What is turmeric?
Part of the ginger family, turmeric has been used in Indian cooking for thousands of years as one of the main ingredients in curries and other national dishes. These days, while turmeric is still a popular spice for cooking, it's also developed a fan following who believe the plant can help with a number of health concerns, from diabetes to depression and even acne.
How can turmeric help with acne and skin problems?
Actually, it's not the turmeric itself which has possible acne-fighting properties, but its main component, curcumin, which gives the plant its orange colour as well as its reputation.
Curcumin is strongly anti-bacterial, including against P. Acnes bacteria (the ones connected to acne symptoms). A study published in 2013 suggested that curcumin was up to 36 times stronger than azelaic acid, which is often prescribed in creams to treat acne. Curcumin is also anti-fungal, although not any more so than anti-fungal medication, which can be helpful in the treatment of candida fungus skin infections. Research has also shown that curcumin can help sufferers of skin conditions such as psoriasis.
It is perhaps the anti-inflammatory properties of curcumin that give it such a glowing reputation when it comes to acne, and explains why it has long been used in Ayurvedic medicine to reduce inflammation. Curcumin inhibits the spread of inflammation among cells, and turns down the intensity of inflammatory factors such as enzymes and protein kinases.
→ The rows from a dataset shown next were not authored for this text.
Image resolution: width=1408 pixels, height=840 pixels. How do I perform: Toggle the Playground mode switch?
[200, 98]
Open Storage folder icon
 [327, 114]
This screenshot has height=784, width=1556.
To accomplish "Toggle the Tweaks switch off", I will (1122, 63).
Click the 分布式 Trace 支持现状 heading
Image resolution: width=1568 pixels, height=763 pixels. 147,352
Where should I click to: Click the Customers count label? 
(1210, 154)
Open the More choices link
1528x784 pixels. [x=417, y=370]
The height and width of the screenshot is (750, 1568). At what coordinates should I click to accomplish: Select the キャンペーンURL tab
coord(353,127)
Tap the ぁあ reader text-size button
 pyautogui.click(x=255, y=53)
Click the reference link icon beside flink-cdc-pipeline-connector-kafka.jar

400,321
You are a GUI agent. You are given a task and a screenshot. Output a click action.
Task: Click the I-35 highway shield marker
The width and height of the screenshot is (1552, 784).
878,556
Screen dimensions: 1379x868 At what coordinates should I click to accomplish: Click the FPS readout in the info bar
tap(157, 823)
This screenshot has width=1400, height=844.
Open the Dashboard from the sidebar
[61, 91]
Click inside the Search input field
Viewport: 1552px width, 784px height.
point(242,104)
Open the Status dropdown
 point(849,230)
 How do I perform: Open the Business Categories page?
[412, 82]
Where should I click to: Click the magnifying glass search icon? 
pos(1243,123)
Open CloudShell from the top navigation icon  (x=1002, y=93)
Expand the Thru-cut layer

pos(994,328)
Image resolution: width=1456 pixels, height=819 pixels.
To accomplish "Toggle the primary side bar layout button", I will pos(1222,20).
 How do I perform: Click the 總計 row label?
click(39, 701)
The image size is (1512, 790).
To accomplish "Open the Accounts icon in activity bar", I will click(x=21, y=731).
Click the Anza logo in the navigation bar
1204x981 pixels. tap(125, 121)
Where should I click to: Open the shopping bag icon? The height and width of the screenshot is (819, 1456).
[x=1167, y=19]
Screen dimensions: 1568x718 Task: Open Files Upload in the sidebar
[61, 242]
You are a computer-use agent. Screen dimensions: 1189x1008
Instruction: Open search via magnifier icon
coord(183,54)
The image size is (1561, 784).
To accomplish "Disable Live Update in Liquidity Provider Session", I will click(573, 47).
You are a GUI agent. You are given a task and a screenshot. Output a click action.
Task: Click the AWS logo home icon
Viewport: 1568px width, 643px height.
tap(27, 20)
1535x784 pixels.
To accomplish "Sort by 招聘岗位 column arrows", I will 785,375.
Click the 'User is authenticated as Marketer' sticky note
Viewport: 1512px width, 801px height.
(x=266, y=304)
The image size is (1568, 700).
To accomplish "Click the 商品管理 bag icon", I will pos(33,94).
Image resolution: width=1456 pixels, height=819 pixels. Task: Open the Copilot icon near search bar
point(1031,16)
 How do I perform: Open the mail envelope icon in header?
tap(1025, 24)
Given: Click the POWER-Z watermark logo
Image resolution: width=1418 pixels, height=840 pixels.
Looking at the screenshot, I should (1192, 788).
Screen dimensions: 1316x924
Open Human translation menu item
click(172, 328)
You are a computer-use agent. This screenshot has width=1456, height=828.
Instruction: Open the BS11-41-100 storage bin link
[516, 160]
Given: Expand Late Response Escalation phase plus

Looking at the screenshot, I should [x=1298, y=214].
Turmeric can be taken orally, in the form of a capsule, or applied topically. However, be warned, applying turmeric directly to your face will leave you with an orange complexion afterwards (usually removable with cleanser)! The taste is not to everyone's liking either, especially not on its own. You should also be aware that side effects could occur if you ingest too much turmeric so, if you're giving it a try, keep the dose low. Or you could simply make a curry tonight and get your turmeric from there!